Echelon d’élaboration des « grandes stratégies territoriales », les régions doivent incarner « le développement économique et la planification active ». Leurs prérogatives économiques seraient étendues.

La gestion de certains grands ports maritimes, l’ensemble des aéroports départementaux ainsi que les Intercités, aujourd’hui gérés par l’Etat, leur serait transférée.

 

  • Finances locales

Le rapport revendique de « donner aux élus les moyens de pourvoir leurs ambitions ». Il ne propose pas de créer un nouvel impôt local, mais « d’ancrer dans la loi organique le partage de la fiscalité nationale entre l’État et les collectivités territoriales » en donnant aux collectivités un pouvoir de taux.

La trajectoire des recettes serait « prévue dans une loi de simplification et d’orientation votée en début de mandature ».

Afin de « mettre en cohérence la nature des recettes avec les politiques publiques », les communes et intercommunalités se verraient attribuer la « quasi-totalité de la fiscalité foncière », dont les « frais de notaire ».

Les départements bénéficieraient d’une « importante dotation de solidarité », destinée à « couvrir plus de la moitié de leurs dépenses sociales obligatoires », et d’une part de CSG. Plusieurs impôts locaux avec pouvoir de taux leur seraient par ailleurs attribués.

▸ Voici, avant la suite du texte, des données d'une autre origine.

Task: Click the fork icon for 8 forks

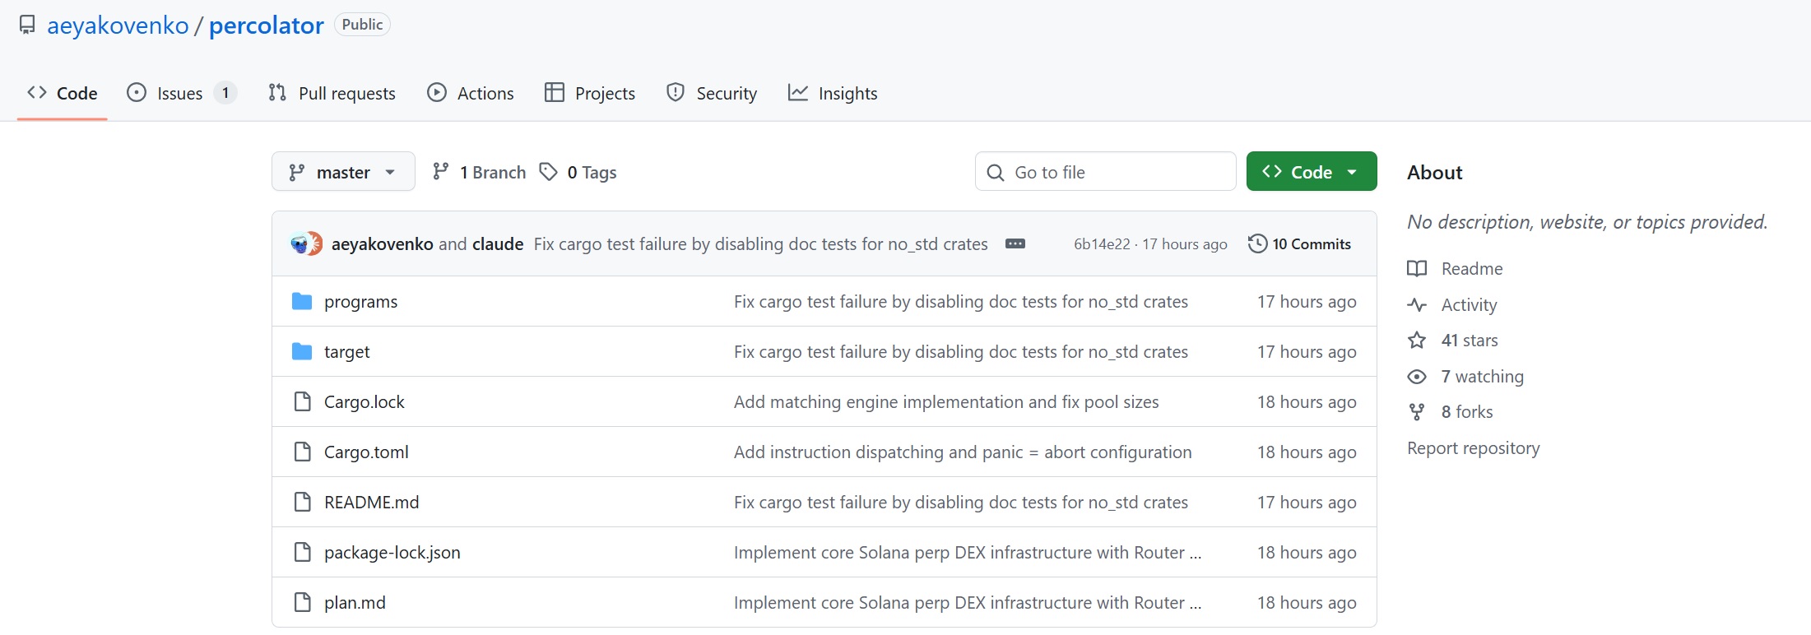Action: click(x=1416, y=412)
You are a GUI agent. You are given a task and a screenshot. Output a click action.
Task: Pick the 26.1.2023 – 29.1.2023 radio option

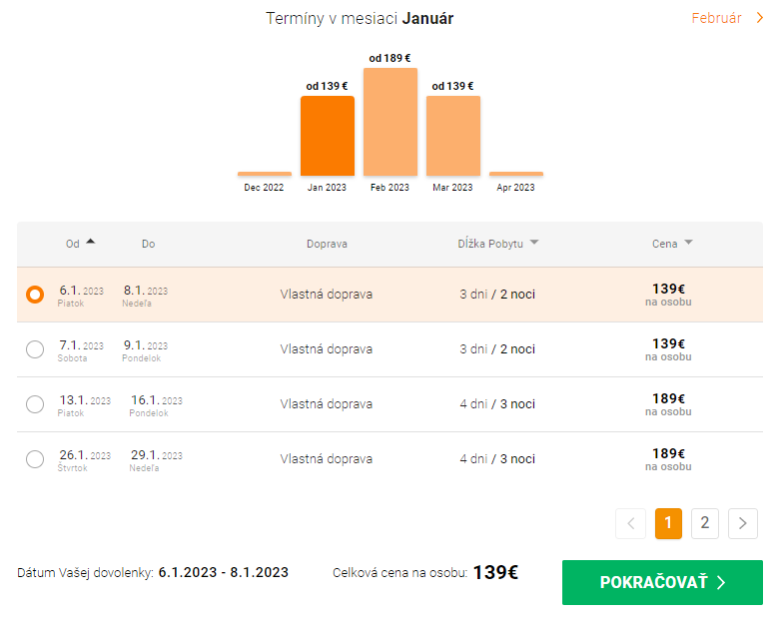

Devant faire face à une augmentation constante des mineurs non accompagnés, les départements alertent depuis plusieurs années sur la situation de leurs finances publiques.

La région bénéficierait quant à elle d’une fiscalité économique « plus marquée » avec une fraction d’impôt sur les sociétés et la moitié de la cotisation foncière des entreprises avec pouvoir de taux.

Le rapport préconise aussi une réforme de la dotation globale de fonctionnement.

A noter que la gestion de la fonction publique territoriale serait « décidée par les employeurs territoriaux » qui pourraient décider de l’évolution du point d’indice.

Une dotation unique d’investissement fusionnerait toutes les dotations existantes.